(Dataset entries)
⟨
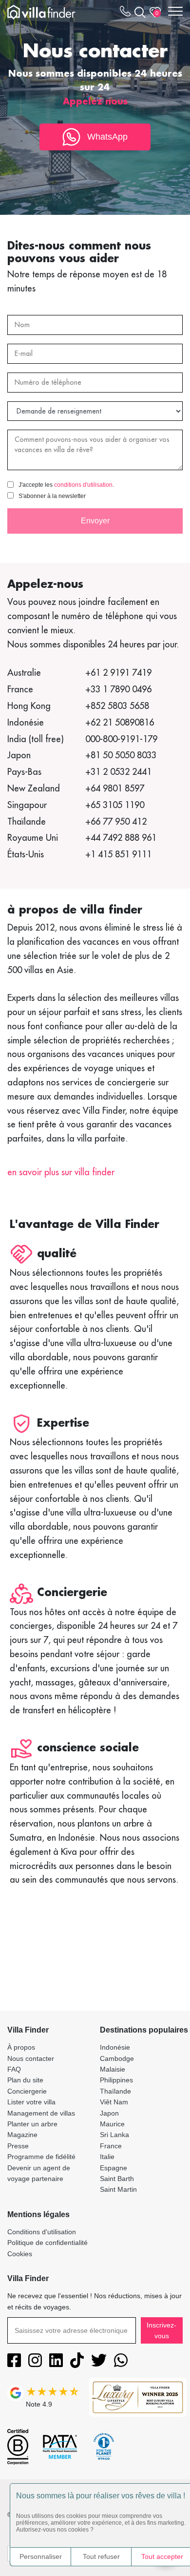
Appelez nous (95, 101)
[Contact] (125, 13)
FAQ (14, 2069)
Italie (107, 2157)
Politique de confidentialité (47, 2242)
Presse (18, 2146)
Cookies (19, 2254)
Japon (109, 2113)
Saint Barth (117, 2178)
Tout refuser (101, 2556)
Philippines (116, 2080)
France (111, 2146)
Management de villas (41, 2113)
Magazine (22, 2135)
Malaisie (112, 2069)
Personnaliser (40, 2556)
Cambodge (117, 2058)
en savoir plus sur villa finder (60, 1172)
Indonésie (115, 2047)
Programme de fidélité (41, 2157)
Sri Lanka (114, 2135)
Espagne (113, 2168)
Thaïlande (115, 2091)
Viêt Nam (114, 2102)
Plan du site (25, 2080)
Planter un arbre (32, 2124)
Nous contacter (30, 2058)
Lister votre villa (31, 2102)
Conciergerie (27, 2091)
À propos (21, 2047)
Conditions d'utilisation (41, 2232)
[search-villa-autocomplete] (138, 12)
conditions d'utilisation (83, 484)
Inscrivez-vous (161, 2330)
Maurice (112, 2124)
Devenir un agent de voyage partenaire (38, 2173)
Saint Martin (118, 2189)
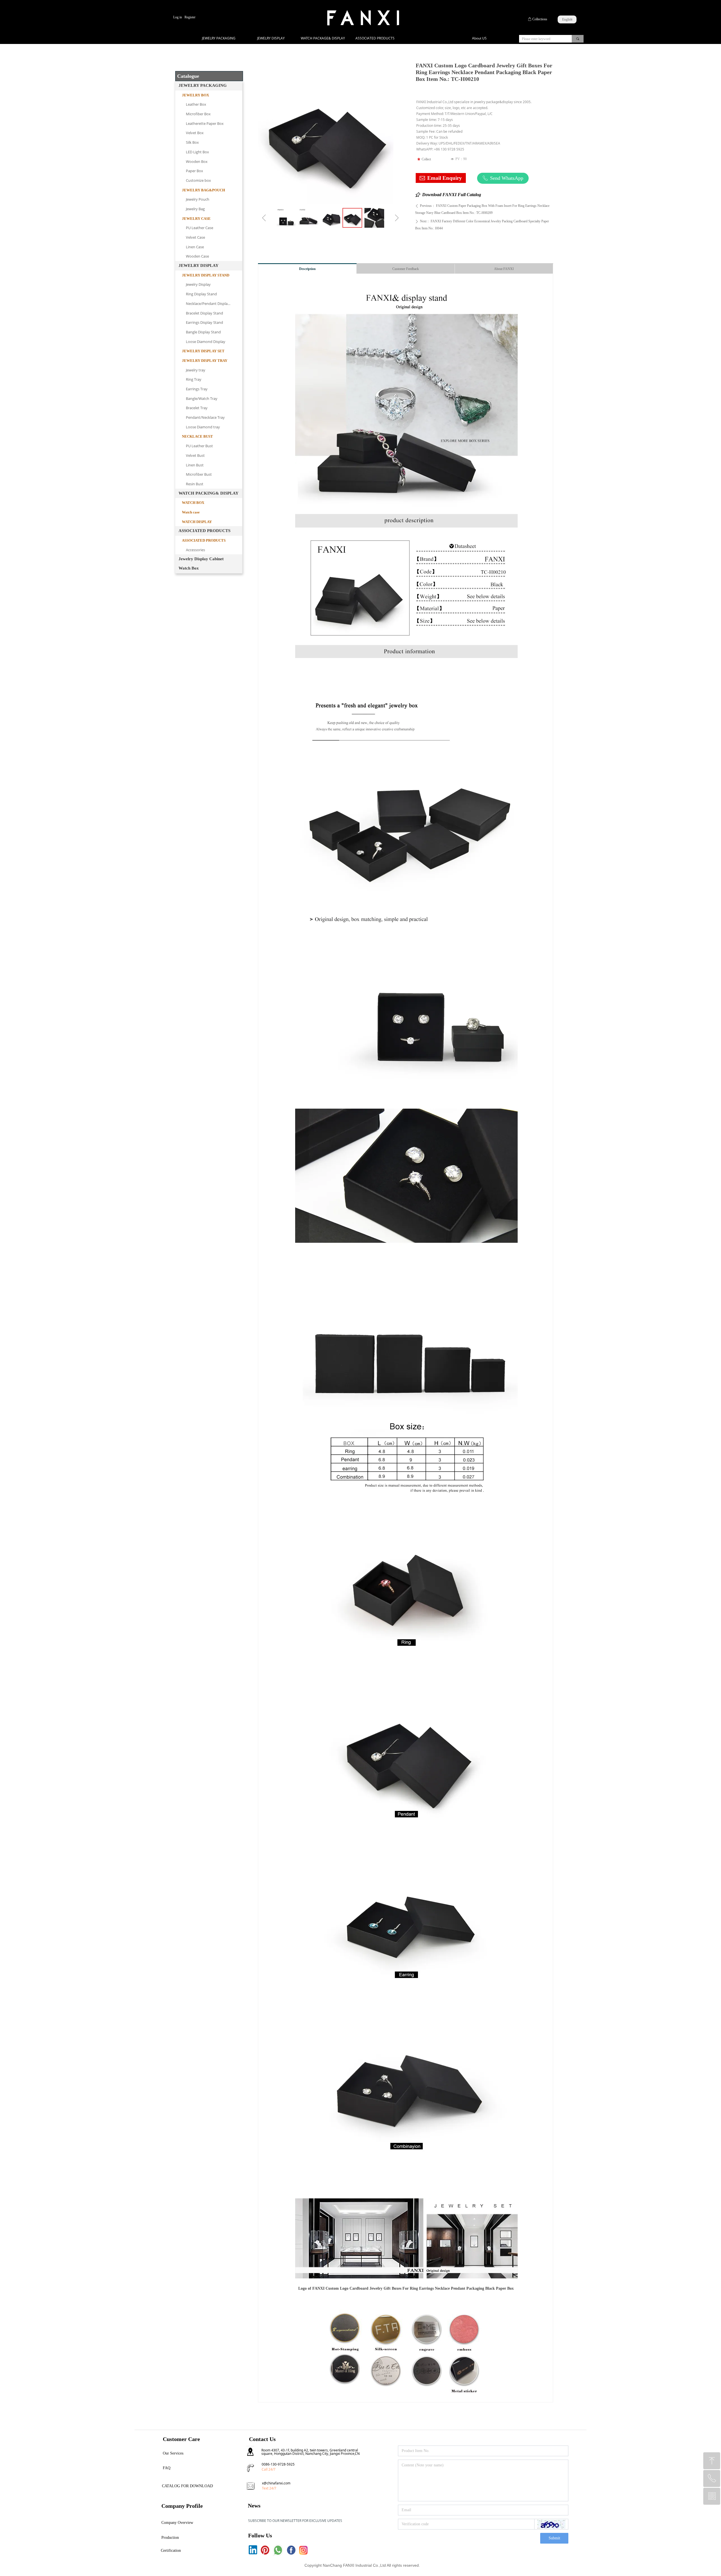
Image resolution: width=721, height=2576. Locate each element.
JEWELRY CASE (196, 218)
⟩
> **WORK INSTRUCTIONS**
Print each entry above exactly. The pictures should not be printed.

> **TASK RESPONSE**
Appelez nous (95, 101)
[Contact] (125, 13)
FAQ (14, 2069)
Italie (107, 2157)
Politique de confidentialité (47, 2242)
Presse (18, 2146)
Cookies (19, 2254)
Japon (109, 2113)
Saint Barth (117, 2178)
Tout refuser (101, 2556)
Philippines (116, 2080)
France (111, 2146)
Management de villas (41, 2113)
Magazine (22, 2135)
Malaisie (112, 2069)
Personnaliser (40, 2556)
Cambodge (117, 2058)
en savoir plus sur villa finder (60, 1172)
Indonésie (115, 2047)
Programme de fidélité (41, 2157)
Sri Lanka (114, 2135)
Espagne (113, 2168)
Thaïlande (115, 2091)
Viêt Nam (114, 2102)
Plan du site (25, 2080)
Planter un arbre (32, 2124)
Nous contacter (30, 2058)
Lister votre villa (31, 2102)
Conciergerie (27, 2091)
À propos (21, 2047)
Conditions d'utilisation (41, 2232)
[search-villa-autocomplete] (138, 12)
conditions d'utilisation (83, 484)
Inscrivez-vous (161, 2330)
Maurice (112, 2124)
Devenir un agent de voyage partenaire (38, 2173)
Saint Martin (118, 2189)
Image resolution: width=721, height=2576. Locate each element.
JEWELRY CASE (196, 218)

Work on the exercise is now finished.